**EXERCISE:** Nothing should change. Output the data exactly.

**DATA UNDER STUDY:**
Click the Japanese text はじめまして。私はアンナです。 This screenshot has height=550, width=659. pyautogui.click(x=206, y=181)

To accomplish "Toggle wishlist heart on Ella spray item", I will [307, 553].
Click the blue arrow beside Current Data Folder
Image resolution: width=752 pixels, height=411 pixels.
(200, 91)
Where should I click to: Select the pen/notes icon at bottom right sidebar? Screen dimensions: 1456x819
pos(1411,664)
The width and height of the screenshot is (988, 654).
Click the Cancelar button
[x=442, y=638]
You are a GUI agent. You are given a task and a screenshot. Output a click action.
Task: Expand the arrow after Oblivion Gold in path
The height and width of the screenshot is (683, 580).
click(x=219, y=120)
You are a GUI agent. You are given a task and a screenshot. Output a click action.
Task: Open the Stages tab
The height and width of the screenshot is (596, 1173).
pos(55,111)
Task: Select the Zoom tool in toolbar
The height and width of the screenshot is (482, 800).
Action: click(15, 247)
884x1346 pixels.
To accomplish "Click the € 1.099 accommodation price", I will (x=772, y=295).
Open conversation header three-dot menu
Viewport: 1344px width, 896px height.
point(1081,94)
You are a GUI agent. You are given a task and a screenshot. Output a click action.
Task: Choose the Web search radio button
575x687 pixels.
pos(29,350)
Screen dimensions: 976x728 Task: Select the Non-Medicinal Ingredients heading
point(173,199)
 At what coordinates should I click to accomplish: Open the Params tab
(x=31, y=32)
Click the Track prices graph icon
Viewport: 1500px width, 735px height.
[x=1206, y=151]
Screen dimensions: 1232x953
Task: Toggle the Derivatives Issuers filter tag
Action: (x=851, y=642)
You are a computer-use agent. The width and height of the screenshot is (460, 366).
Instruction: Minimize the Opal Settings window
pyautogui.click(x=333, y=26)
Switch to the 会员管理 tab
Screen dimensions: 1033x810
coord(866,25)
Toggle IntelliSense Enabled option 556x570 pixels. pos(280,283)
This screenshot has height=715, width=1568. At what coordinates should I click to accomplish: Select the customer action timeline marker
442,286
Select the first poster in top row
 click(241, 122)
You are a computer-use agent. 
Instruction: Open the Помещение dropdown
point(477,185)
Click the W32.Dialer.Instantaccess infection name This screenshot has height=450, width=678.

**EXERCISE RESPONSE:**
Click the Japanese text はじめまして。私はアンナです。 This screenshot has height=550, width=659. pyautogui.click(x=206, y=181)

To accomplish "Toggle wishlist heart on Ella spray item", I will [307, 553].
Click the blue arrow beside Current Data Folder
Image resolution: width=752 pixels, height=411 pixels.
(200, 91)
Where should I click to: Select the pen/notes icon at bottom right sidebar? Screen dimensions: 1456x819
pos(1411,664)
The width and height of the screenshot is (988, 654).
Click the Cancelar button
[x=442, y=638]
You are a GUI agent. You are given a task and a screenshot. Output a click action.
Task: Expand the arrow after Oblivion Gold in path
The height and width of the screenshot is (683, 580).
click(x=219, y=120)
You are a GUI agent. You are given a task and a screenshot. Output a click action.
Task: Open the Stages tab
The height and width of the screenshot is (596, 1173).
pos(55,111)
Task: Select the Zoom tool in toolbar
The height and width of the screenshot is (482, 800).
Action: click(15, 247)
884x1346 pixels.
To accomplish "Click the € 1.099 accommodation price", I will (x=772, y=295).
Open conversation header three-dot menu
Viewport: 1344px width, 896px height.
point(1081,94)
You are a GUI agent. You are given a task and a screenshot. Output a click action.
Task: Choose the Web search radio button
575x687 pixels.
pos(29,350)
Screen dimensions: 976x728 Task: Select the Non-Medicinal Ingredients heading
point(173,199)
 At what coordinates should I click to accomplish: Open the Params tab
(x=31, y=32)
Click the Track prices graph icon
Viewport: 1500px width, 735px height.
[x=1206, y=151]
Screen dimensions: 1232x953
Task: Toggle the Derivatives Issuers filter tag
Action: (x=851, y=642)
You are a computer-use agent. The width and height of the screenshot is (460, 366).
Instruction: Minimize the Opal Settings window
pyautogui.click(x=333, y=26)
Switch to the 会员管理 tab
Screen dimensions: 1033x810
coord(866,25)
Toggle IntelliSense Enabled option 556x570 pixels. pos(280,283)
This screenshot has height=715, width=1568. At what coordinates should I click to accomplish: Select the customer action timeline marker
442,286
Select the first poster in top row
 click(241, 122)
You are a computer-use agent. 
Instruction: Open the Помещение dropdown
point(477,185)
Click the W32.Dialer.Instantaccess infection name This screenshot has height=450, width=678.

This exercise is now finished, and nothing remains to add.